5.9.10

Fumou e pensou na maneira como o hippie lhe sorrira do outro lado da sala. Aquela atitude arrogante e displicente enquanto andava pela rua em direcção à carrinha, o braço da rapariga em volta da cintura. (...) Como é que seria andar a vadiar por aí como aquele homem andava, com o braço de uma rapariga hippie à volta da cintura? Correu os dedos pelo cabelo e abanou a cabeça perante a injustiça. Lembrou-se da rapariga quando esta gritou o seu bingo, de como toda a gente a olhara com inveja reparando na sua juventude e excitação. Se eles soubessem, a rapariga e o amigo. Se ele lhes pudesse explicar.

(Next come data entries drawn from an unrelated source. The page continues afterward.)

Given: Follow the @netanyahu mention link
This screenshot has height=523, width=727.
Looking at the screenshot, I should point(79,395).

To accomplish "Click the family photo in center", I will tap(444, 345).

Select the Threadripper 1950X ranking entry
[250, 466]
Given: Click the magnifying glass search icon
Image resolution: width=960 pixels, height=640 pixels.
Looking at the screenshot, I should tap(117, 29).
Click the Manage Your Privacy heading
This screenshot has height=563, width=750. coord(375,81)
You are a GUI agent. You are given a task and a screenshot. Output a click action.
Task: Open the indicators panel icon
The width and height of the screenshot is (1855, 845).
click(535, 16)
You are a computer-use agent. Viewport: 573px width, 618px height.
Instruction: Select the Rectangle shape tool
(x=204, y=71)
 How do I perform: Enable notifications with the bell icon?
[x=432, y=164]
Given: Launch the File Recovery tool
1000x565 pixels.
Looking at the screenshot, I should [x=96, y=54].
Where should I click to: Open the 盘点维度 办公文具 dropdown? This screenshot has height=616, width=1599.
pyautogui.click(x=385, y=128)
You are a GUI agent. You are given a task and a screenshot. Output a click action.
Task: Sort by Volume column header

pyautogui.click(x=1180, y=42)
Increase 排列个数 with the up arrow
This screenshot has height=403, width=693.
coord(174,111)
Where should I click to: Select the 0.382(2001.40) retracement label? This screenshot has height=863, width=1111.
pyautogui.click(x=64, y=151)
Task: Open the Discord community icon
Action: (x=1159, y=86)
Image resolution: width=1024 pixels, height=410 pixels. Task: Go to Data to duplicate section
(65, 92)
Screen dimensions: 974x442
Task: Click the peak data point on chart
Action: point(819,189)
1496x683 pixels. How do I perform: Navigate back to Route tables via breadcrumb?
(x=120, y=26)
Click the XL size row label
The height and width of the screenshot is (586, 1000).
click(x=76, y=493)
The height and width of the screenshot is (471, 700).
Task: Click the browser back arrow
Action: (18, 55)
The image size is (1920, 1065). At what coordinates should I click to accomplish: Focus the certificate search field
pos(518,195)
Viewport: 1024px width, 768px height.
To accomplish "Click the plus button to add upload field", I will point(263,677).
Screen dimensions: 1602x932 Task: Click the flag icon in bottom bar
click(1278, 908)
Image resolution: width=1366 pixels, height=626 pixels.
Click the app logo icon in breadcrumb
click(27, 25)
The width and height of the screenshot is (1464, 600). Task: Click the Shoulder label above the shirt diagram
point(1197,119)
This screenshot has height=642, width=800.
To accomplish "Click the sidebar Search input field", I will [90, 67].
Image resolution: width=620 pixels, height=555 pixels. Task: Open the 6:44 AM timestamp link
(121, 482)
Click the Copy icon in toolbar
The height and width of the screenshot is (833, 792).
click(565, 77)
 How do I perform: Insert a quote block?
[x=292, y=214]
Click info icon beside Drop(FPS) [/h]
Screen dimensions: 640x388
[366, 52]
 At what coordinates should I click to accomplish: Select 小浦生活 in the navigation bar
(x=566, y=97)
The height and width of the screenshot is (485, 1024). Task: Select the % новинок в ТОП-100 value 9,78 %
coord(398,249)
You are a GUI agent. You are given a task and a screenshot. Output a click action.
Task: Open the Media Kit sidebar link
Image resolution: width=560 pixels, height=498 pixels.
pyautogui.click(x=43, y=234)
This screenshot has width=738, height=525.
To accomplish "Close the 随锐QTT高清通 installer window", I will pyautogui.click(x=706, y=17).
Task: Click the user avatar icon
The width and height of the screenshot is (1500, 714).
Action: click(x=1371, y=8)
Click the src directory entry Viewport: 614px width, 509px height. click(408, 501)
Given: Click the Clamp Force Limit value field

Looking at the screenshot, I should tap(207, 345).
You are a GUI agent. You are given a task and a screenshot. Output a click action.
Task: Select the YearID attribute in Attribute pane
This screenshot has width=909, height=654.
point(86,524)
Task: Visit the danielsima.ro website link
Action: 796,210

Pensou em Edith deitada na cama, o sangue movendo-se pelo corpo, pingando, procurando uma saída. Fechou os olhos e abriu-os. Levantar-se-ia cedo pela manhã e arranjaria um bom pequeno-almoço para eles. Depois, quando o consultório abrisse, ela telefonaria ao doutro Crawford para marcar uma consulta, e ele levá-la-ia à consulta e ficaria na sala de espera a folhear revistas enquanto esperava. Na altura em que Edith saísse do consultório com as notícias, ele imaginou que os hippies estariam a tomar o pequeno-almoço, depois de uma longa noite de amor. Não era justo. Desejou que eles se encontrassem ali, na sua sala de estar, no princípio das suas vidas. Ele dir-lhes-ia o que podiam esperar, ele pô-los-ia na ordem. Ele deteria a arrogância e o riso deles e dir-lhes-ia; ele dir-lhes-ia o que os esperava depois dos anéis, dos brincos e dos cabelos longos, o que os esperava depois do amor.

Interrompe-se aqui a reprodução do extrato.